Доктор Даниэль схватил шапку и, не простясь с князем Борисом, бросился стремглав по переходам вниз на площадь, — к своей одноколке, стоявшей среди других дворянских и боярских колымаг, колясок и карет. И в то время, когда он пробирался среди густой толпы народа к своему дому, он еще слышал, как шумно и радостно раздавались в Кремле клики народа:
— Здравие боярину Артамону Матвееву! Многия лета! Многия лета!
XIX
Приговор над врагами
Царевна Софья жадно и осторожно прислушивалась к радостным кликам народа, величавшего боярина Матвеева. Каждый раз, когда эти клики во дворцовом дворе или на ближней площади возрастали до того, что царевна могла расслышать эти «здравия» и «многолетия», — она злобно улыбалась и приговаривала про себя:
«Да, да! И здравия, и многолетия — да не на много дней! — и в мыслях своих дополняла: — Знает ли он, что уж отточены те копья и бердыши, о которые изрежется, истерзается его белое боярское тело?»

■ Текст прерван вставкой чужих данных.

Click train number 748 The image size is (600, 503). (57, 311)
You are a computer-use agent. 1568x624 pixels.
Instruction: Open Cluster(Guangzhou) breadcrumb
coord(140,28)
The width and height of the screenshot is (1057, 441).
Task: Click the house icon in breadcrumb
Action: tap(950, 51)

И так прислушивалась она к кликам и день, и другой — всеми забытая, всеми пренебреженная, пылающая завистью и местью. Всеми — кроме искренно преданного князя Василия Голицына, который по-прежнему каждодневно навещал ее под рясой монаха. Но и тот был вынужден присутствовать на радостных торжествах и пиршествах, которыми приветствовали возвращение Матвеева из ссылки. И каждый вечер он являлся к царевне с докладом о том, что видел при дворе, что слышал, и какие о чем шли толки…
Вечером, 14 мая, на второй день пребывания Матвеева в Москве, князь Василий, придя, по обычаю, в терем Софьи, был несколько встревожен:
— Царевна, — сказал он с укором, — зачем скрываешь ты от верного раба своего те замыслы, которые питаешь в глубине души своей? Ужели раб твой и слуга по гроб не может дать тебе доброго совета, ни протянуть руку помощи в беде?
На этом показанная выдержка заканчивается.